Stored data
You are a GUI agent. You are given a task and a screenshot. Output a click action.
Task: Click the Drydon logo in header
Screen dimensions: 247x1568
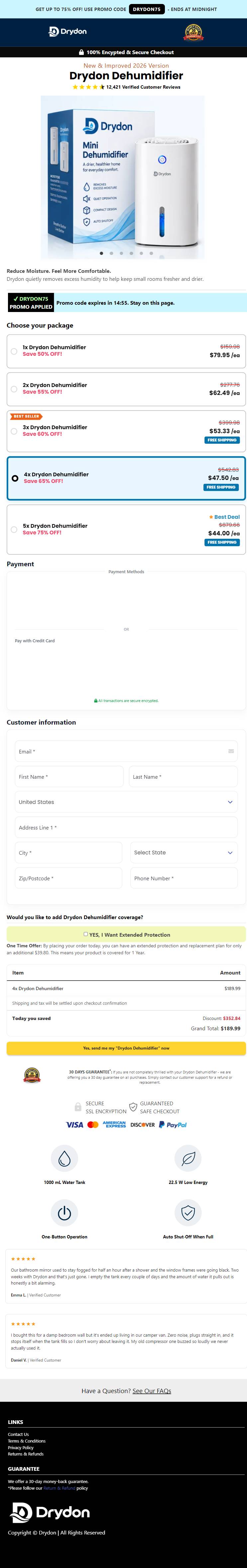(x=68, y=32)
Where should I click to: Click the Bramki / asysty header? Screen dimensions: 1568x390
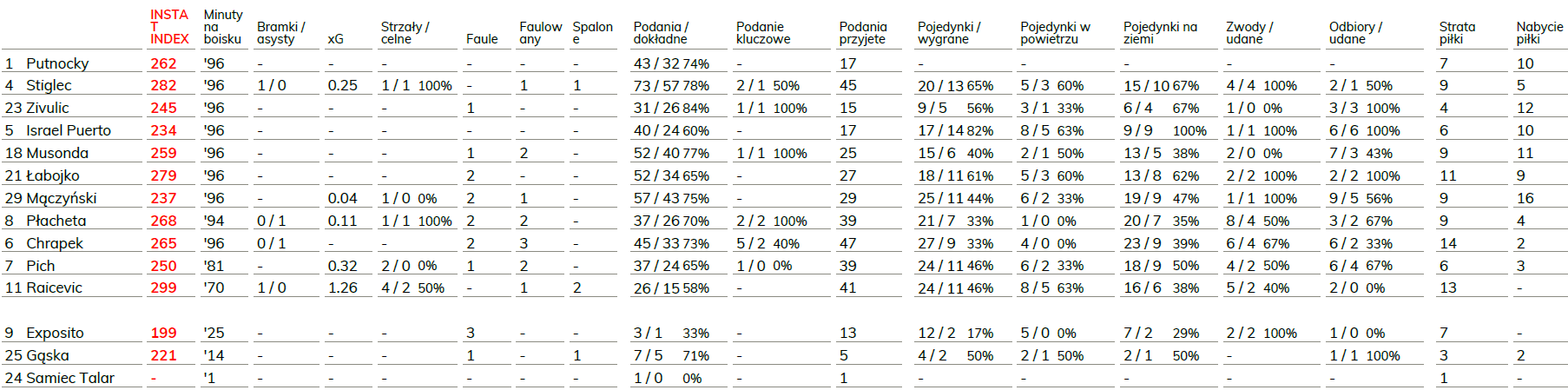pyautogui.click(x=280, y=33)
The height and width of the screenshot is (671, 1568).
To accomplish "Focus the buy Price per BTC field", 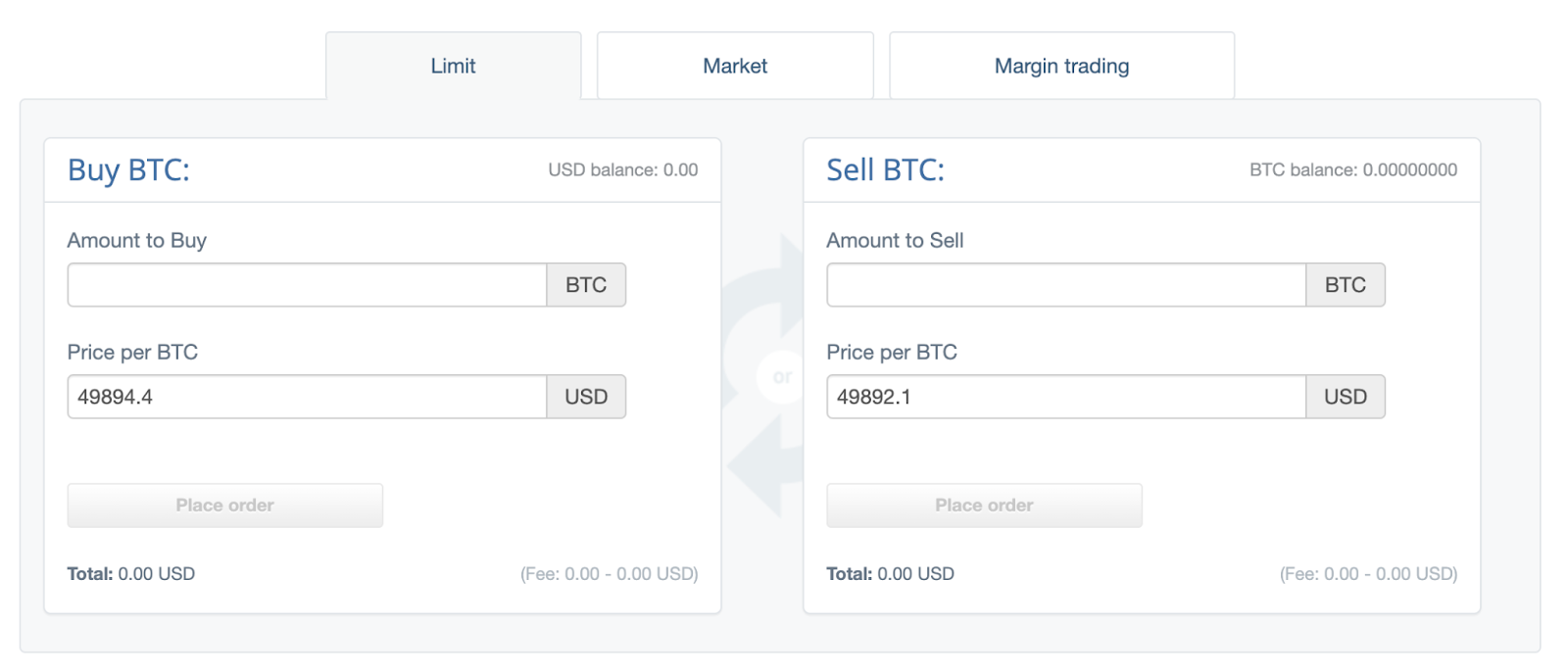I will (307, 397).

- Exercise prompt: Transcribe exactly and only the lines from the top of the records through the line containing "The height and", inclusive, and do not copy the pictures.

- Task result:
You are a GUI agent. You are given a task and a screenshot. Output a click action.
Task: Click the Drydon logo in header
Screen dimensions: 247x1568
(x=68, y=32)
Where should I click to: Click the Bramki / asysty header? Screen dimensions: 1568x390
pyautogui.click(x=280, y=33)
The height and width of the screenshot is (671, 1568).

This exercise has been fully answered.